All conscientious employers take as many steps as they can to reduce the likelihood their employees will sustain work-related injuries. Even if all the right measures are taken, an employee may still sustain a work-related injury. The workers’ compensation system will provide the employee with medical treatment costs and temporary disability benefits. In some cases, the employee’s work-related injury may be so severe that it will never completely heal. In such a case, the worker will be deemed to be permanently disabled. Whether an injury is still healing or is determined by a medical professional to be one that will never heal is essential to the type and duration of benefits provided through workers’ compensation. Maximum medical improvement is the term used in workers’ compensation cases for when an injured worker’s condition will not improve.
When an employee sustains a work-related injury, hopefully the employee is able to receive treatment and recover fully. However, when an employee has received treatment and a medical professional has determined the employee’s condition is unlikely to improve, then the employee will be said to have reached maximum medical improvement. Under California law, maximum medical improvement is defined as the time when the medical condition “is well stabilized, and unlikely to change substantially in the next year with or without medical treatment.”
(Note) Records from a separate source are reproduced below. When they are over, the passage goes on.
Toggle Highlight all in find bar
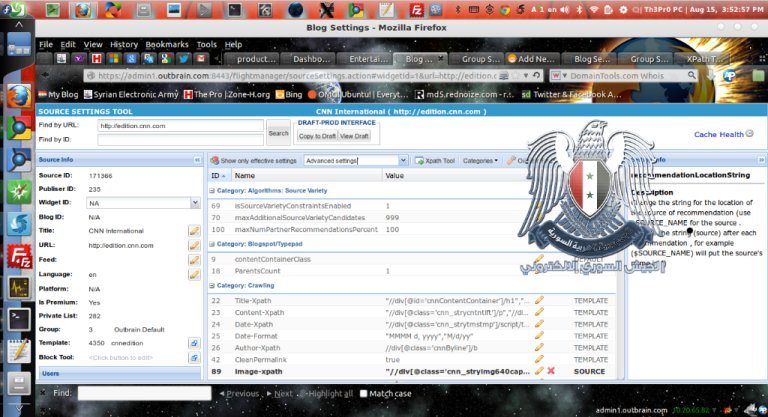 (329, 394)
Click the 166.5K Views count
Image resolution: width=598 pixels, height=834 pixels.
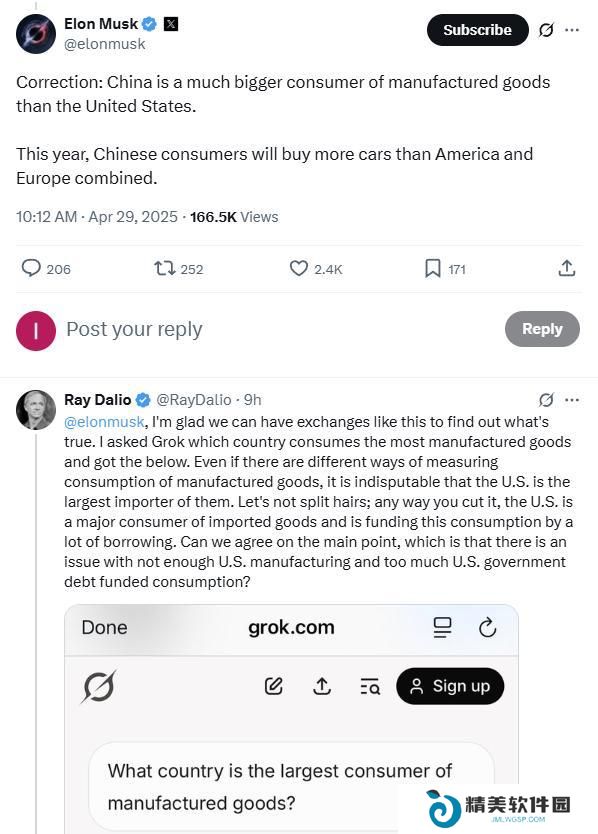click(234, 217)
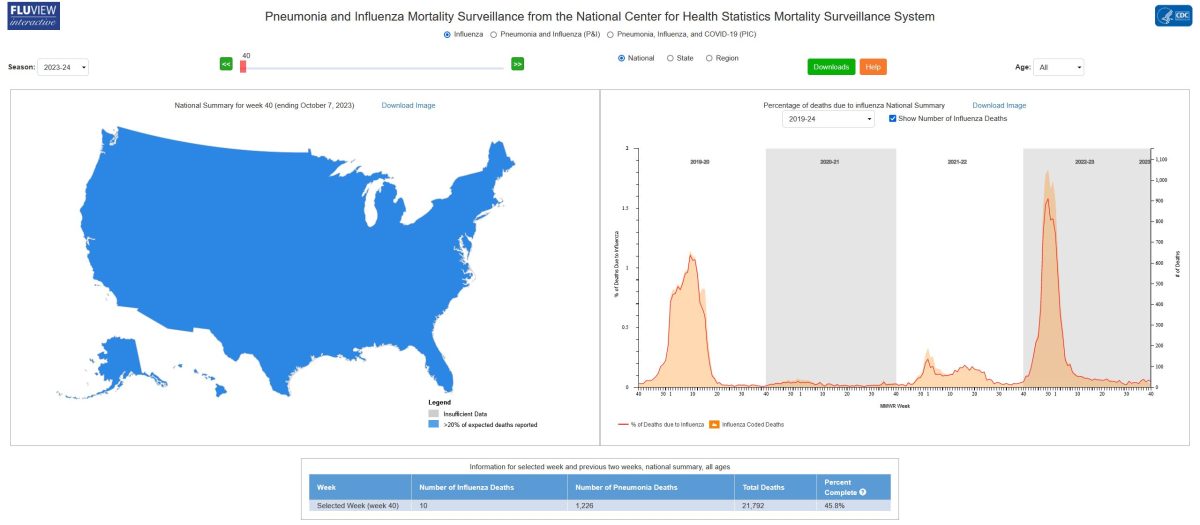Click the orange Help button

[873, 67]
A medical professional is the only one who can make the determination that an employee has reached maximum medical improvement. The medical professional will write a report setting out the fact the employee has reached maximum medical improvement. The report will also include an impairment rating. The impairment rating will determine the amount of permanent disability benefits the employee will receive, as the employee’s disability rating directly impacts the amount of benefits.
Employers need to remember that the insurance company or the injured worker can both elect to dispute the medical professional’s assessment. If this happens, then the disputing party is entitled to get a second opinion from another physician. The physician will be chosen from a list of Qualified Medical Evaluators that is maintained by the Division of Workers’ Compensation.